= Beginning of Section =

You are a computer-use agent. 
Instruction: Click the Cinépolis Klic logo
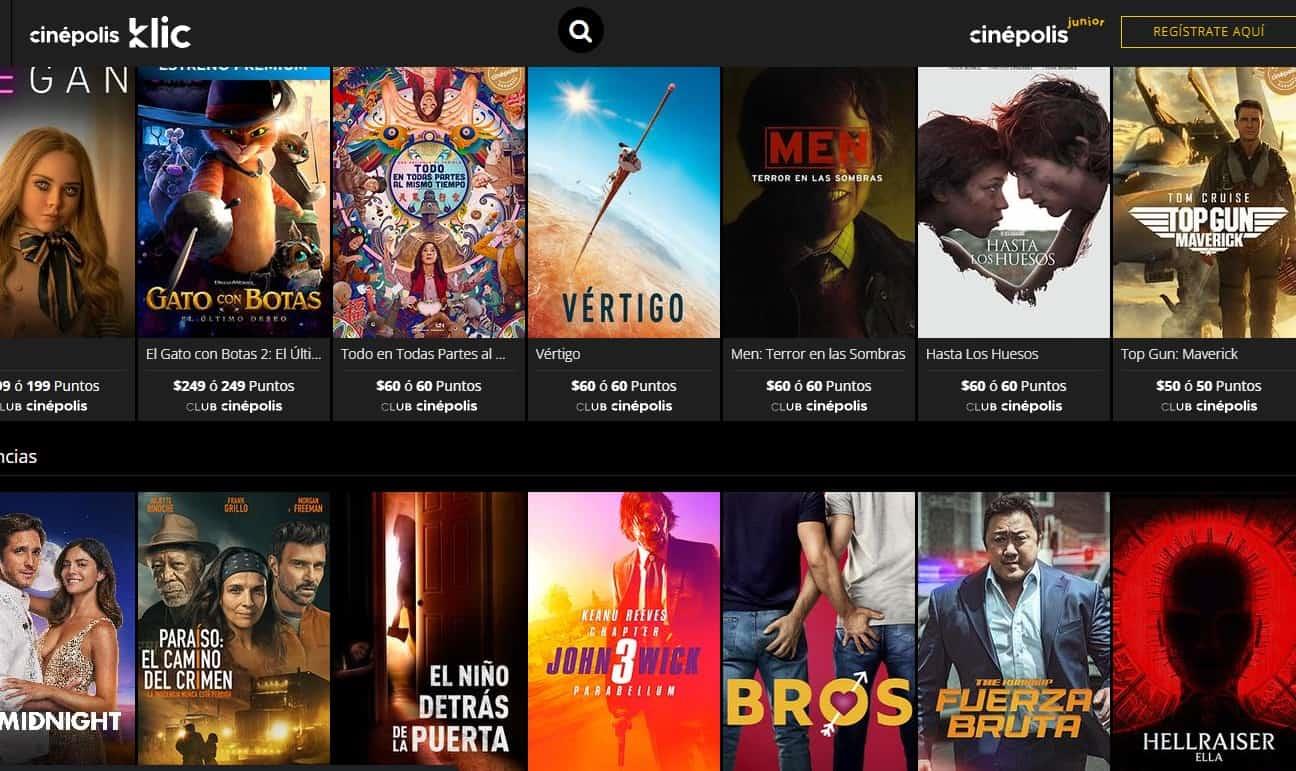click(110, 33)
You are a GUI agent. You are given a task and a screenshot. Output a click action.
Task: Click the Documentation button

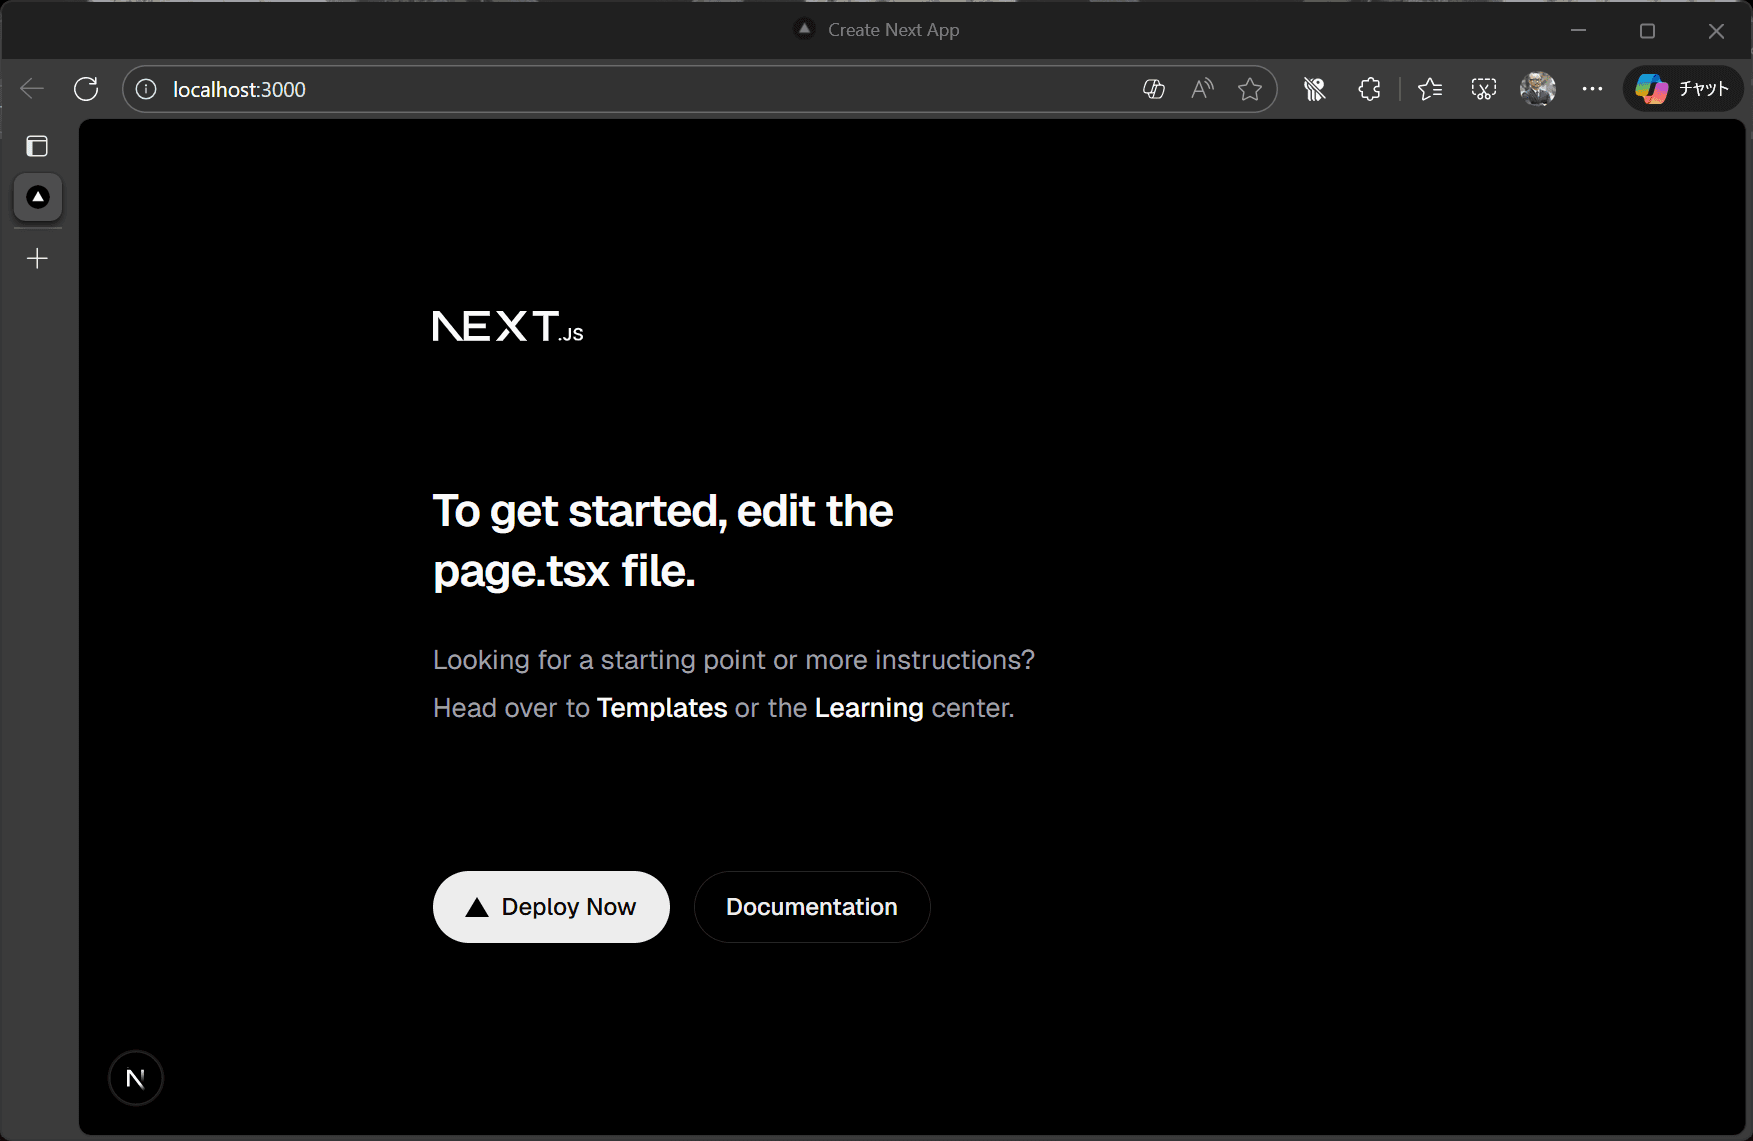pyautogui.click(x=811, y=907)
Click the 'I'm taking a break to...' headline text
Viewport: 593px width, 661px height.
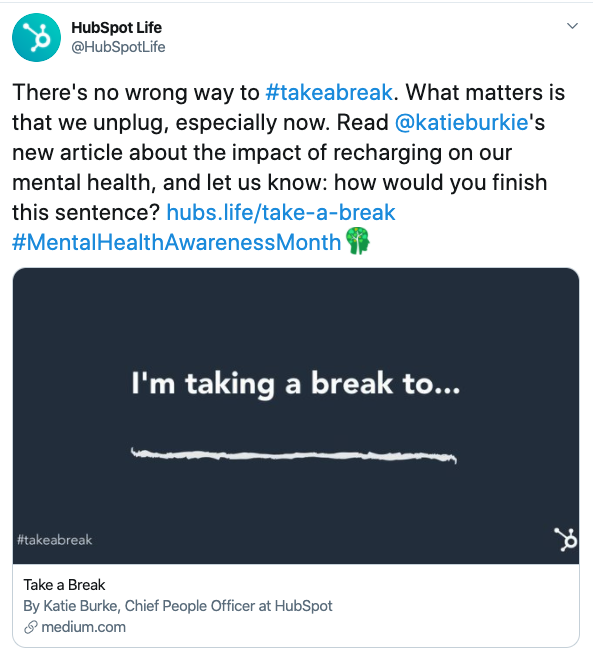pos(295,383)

= End of Section =

WORK TO BE COMPLETED - Without the pictures, reproduce every record exactly as it appears above.

OUTPUT OF THE TASK -
You are a computer-use agent. 
Instruction: Click the Cinépolis Klic logo
click(110, 33)
You are a GUI agent. You are given a task and a screenshot. Output a click action.
Task: Click the Documentation button

pyautogui.click(x=811, y=907)
Click the 'I'm taking a break to...' headline text
Viewport: 593px width, 661px height.
pos(295,383)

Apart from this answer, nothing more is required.